### RECORDS FOR PROCESSING

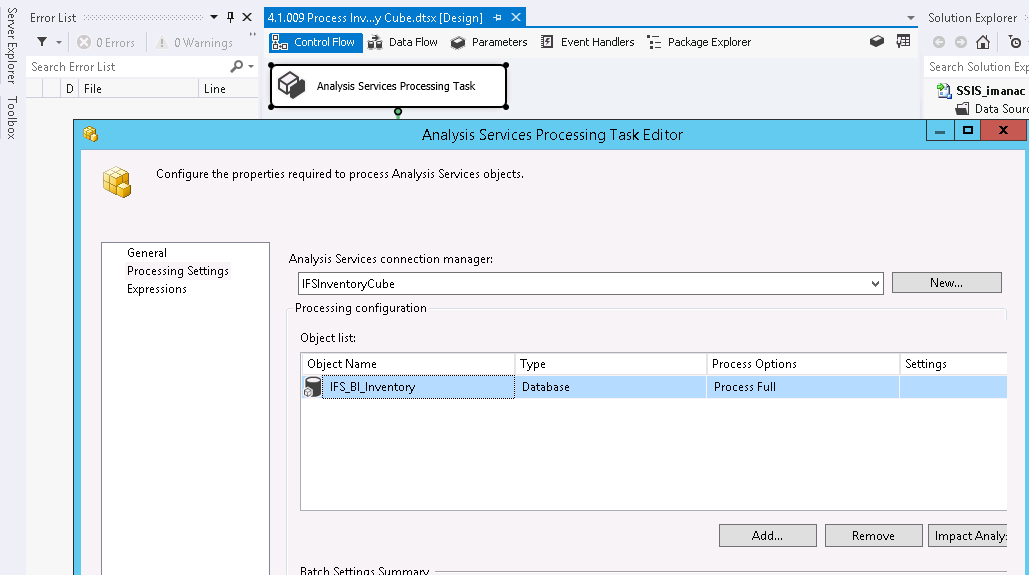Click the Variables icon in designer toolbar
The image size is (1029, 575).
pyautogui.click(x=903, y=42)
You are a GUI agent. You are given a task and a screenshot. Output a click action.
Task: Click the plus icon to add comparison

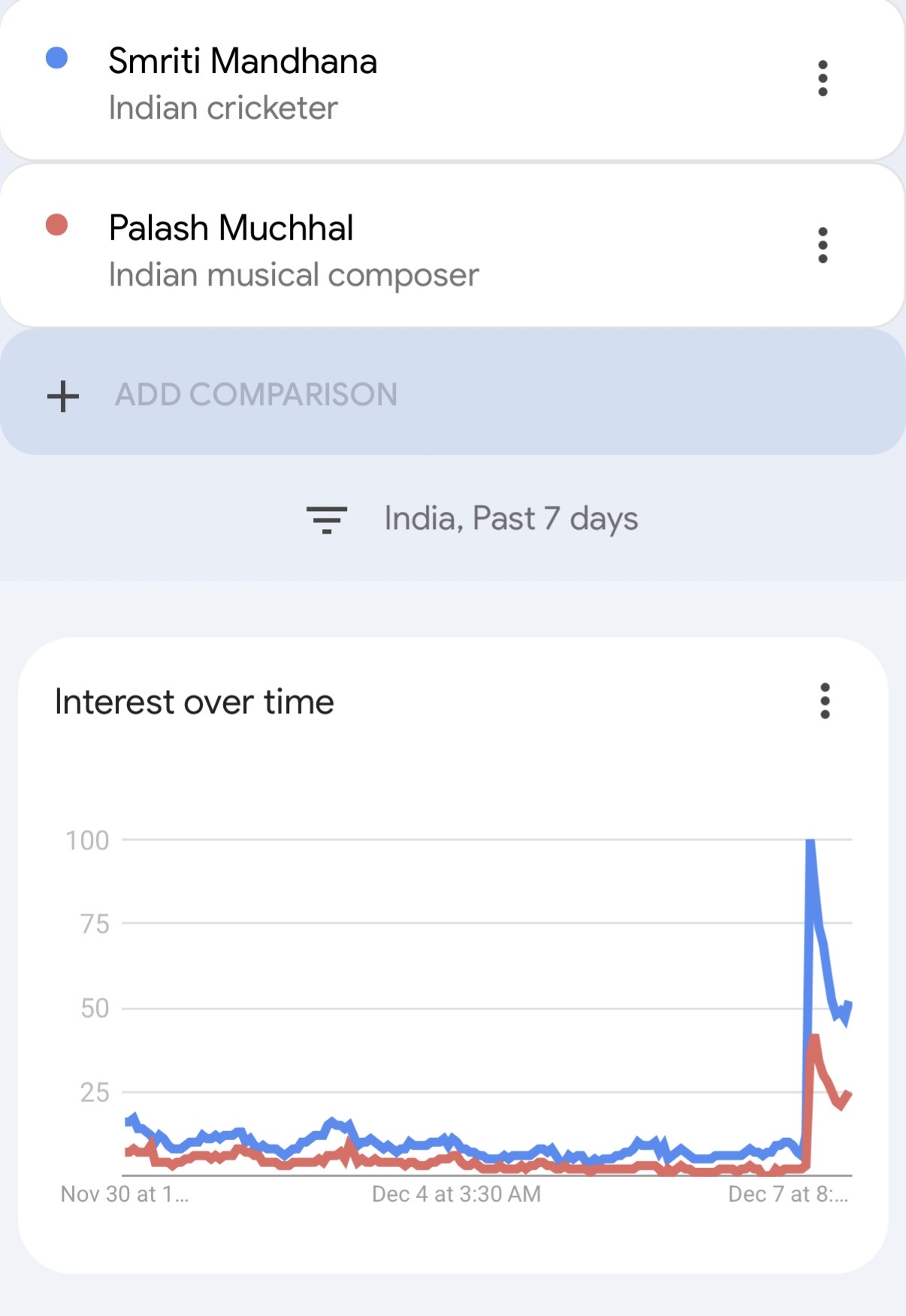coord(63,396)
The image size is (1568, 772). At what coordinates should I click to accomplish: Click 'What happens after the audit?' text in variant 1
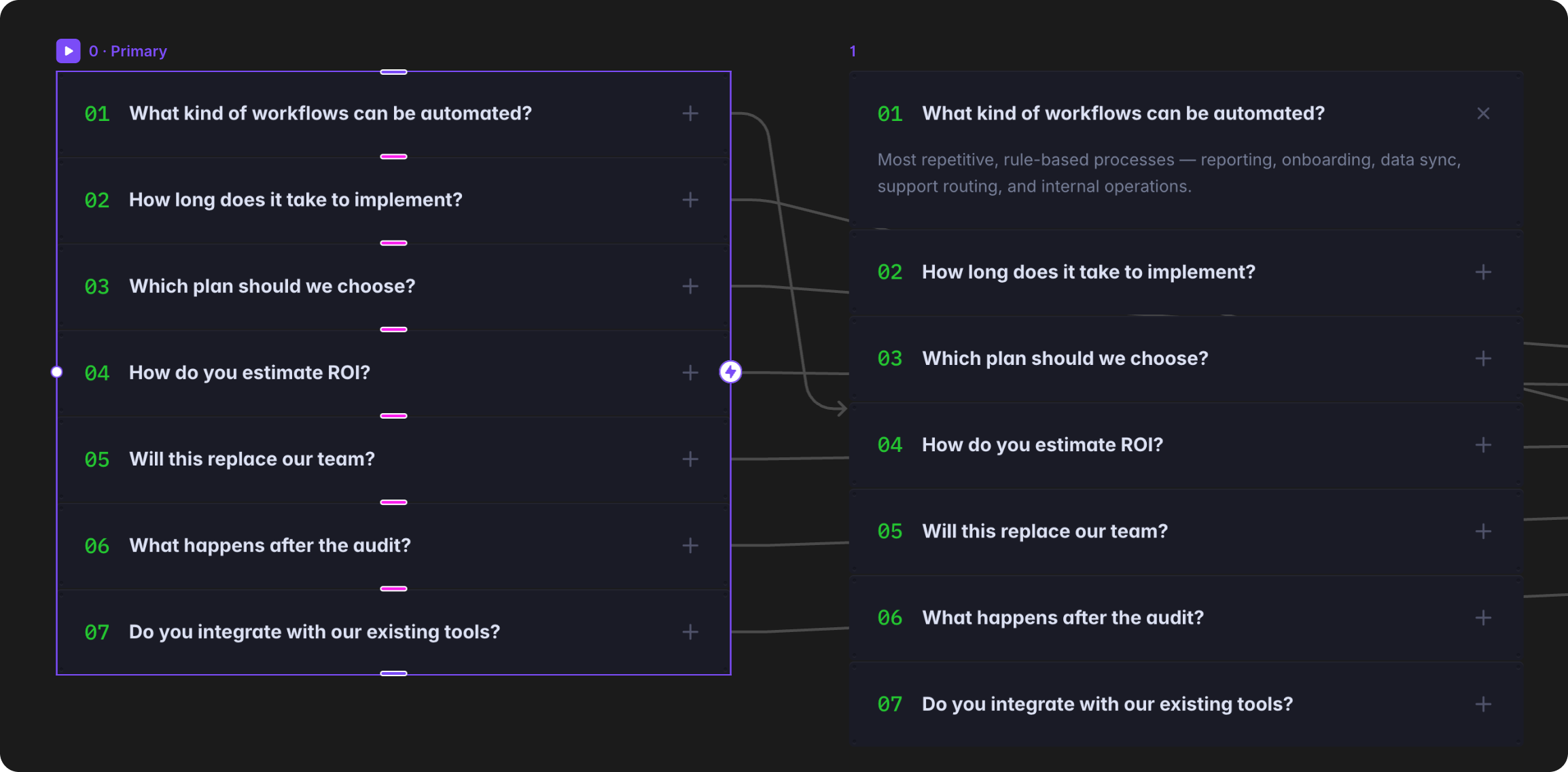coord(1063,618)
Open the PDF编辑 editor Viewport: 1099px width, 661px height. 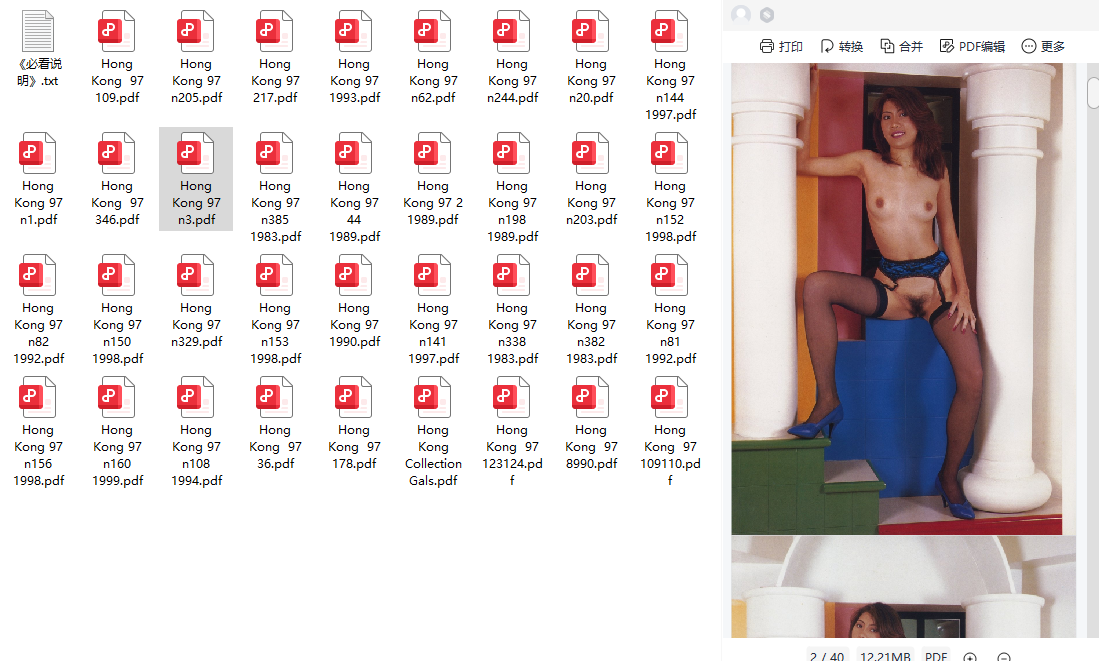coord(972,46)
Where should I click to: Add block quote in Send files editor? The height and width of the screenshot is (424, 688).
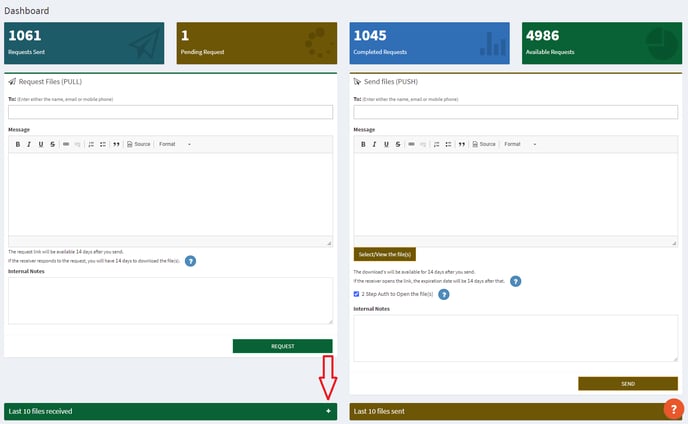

### EXERCISE PROMPT
Tally the lines of the items above that contain the string "image", treating uppercase and lowercase as different. Give only the number.

### PROBLEM SOLUTION
2